Our final day started early, 5am- it was freezing, actually freezing- too cold for the car it seems, as just after we set off the jeep totally gave up. The driver explained that the radiator had frozen and we would just have to wait for it to melt before setting off and then went back to look under the bonnet (in that way men do when cars break down) after a few moments he came back and searched through the glove compartment- removing a screw driver, an old rag and a lighter (curiouser and curiouser).
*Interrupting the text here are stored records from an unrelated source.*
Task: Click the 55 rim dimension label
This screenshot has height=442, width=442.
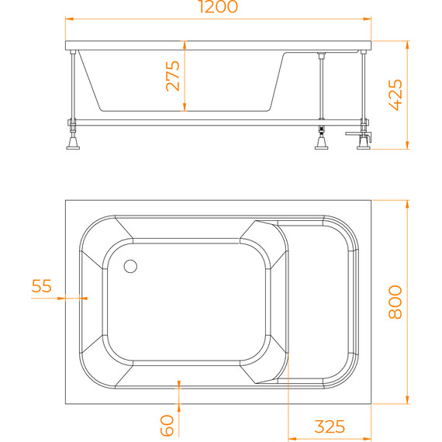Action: coord(42,286)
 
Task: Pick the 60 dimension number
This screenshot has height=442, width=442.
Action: coord(166,424)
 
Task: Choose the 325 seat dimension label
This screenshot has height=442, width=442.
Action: coord(330,426)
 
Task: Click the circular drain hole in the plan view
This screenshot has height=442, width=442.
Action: coord(129,266)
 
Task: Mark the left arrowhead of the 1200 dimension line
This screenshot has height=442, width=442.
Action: coord(67,17)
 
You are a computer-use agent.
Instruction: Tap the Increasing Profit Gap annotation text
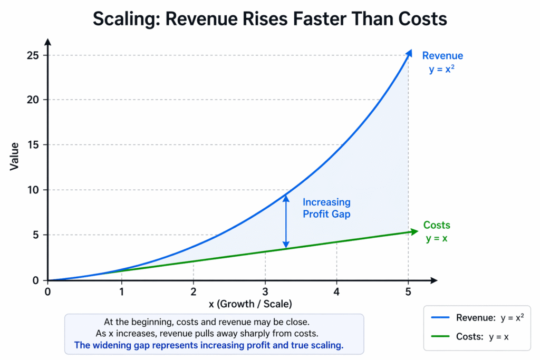pyautogui.click(x=326, y=208)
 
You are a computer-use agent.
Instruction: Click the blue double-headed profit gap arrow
pyautogui.click(x=286, y=221)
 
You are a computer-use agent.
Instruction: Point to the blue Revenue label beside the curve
pyautogui.click(x=442, y=56)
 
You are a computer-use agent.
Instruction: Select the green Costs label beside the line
pyautogui.click(x=437, y=226)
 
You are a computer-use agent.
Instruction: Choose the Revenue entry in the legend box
pyautogui.click(x=476, y=318)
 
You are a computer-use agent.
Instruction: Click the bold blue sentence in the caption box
pyautogui.click(x=208, y=345)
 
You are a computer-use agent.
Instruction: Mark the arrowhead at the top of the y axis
pyautogui.click(x=48, y=42)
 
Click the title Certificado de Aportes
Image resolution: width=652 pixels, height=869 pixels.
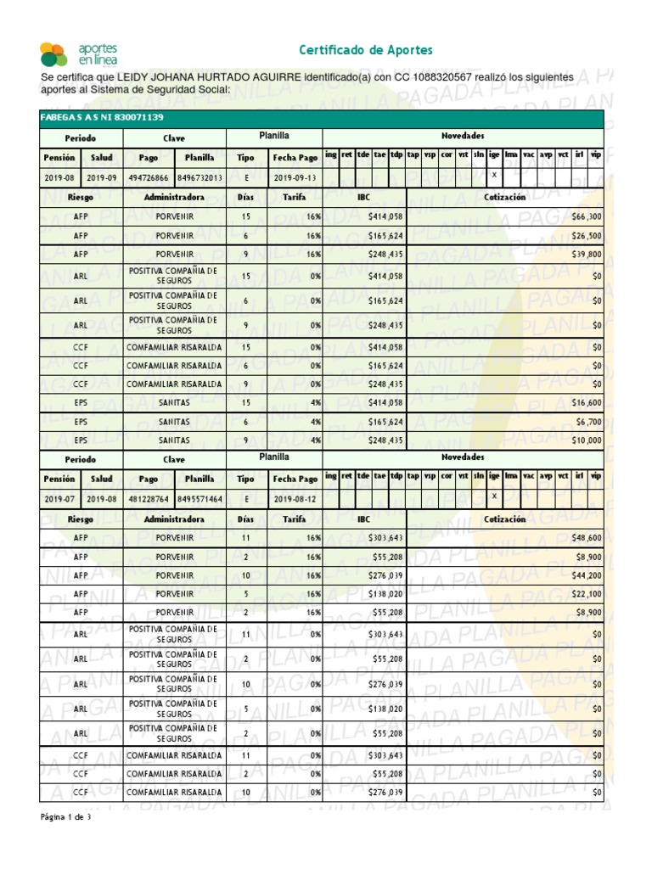coord(365,50)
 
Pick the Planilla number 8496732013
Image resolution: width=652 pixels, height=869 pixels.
coord(200,177)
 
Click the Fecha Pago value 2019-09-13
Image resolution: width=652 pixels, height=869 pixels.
coord(295,177)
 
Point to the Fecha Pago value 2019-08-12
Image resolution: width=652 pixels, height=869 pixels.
coord(295,498)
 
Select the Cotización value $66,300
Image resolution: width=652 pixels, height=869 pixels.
coord(587,217)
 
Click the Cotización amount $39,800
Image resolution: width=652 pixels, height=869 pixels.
coord(587,254)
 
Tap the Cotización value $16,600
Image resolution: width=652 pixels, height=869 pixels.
coord(587,403)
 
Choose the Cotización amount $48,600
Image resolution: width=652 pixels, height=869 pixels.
coord(587,538)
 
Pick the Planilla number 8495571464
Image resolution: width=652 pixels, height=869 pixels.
coord(200,498)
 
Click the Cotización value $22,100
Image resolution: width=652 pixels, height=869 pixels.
coord(587,593)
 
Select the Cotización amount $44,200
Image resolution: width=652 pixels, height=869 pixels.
coord(587,575)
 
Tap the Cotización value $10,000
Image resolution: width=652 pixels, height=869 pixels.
coord(587,440)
He then set light to the rag after dipping it in petrol and stuck it in amongst the engine in order to melt the radiator faster, good lateral thinking i would have agreed withhim if it wasn't for the fact that wewere all still locked inthe car!! It worked however and obviously we didn't explode and quite soon we were on our way again, not before however, the sun had risen behind us.
We stopped for breakfast at a natural hot spring at the edge of a lake, we all had a dip and a good look at the geigsers before the long long trip back to Uyuni (only 2 further breakdowns) and some proper food and wine french style.

2 Comments:

Anonymous Anonymous said...

Awwwww, fame at last for katie Koala !!

1:32 PM  
Blogger Declan Coyle said...

I can't believe that I actually thought(for about 2 seconds) somebody brought a massive teddy on the salt plains trip. You look like you are still having a ball.. So jealous.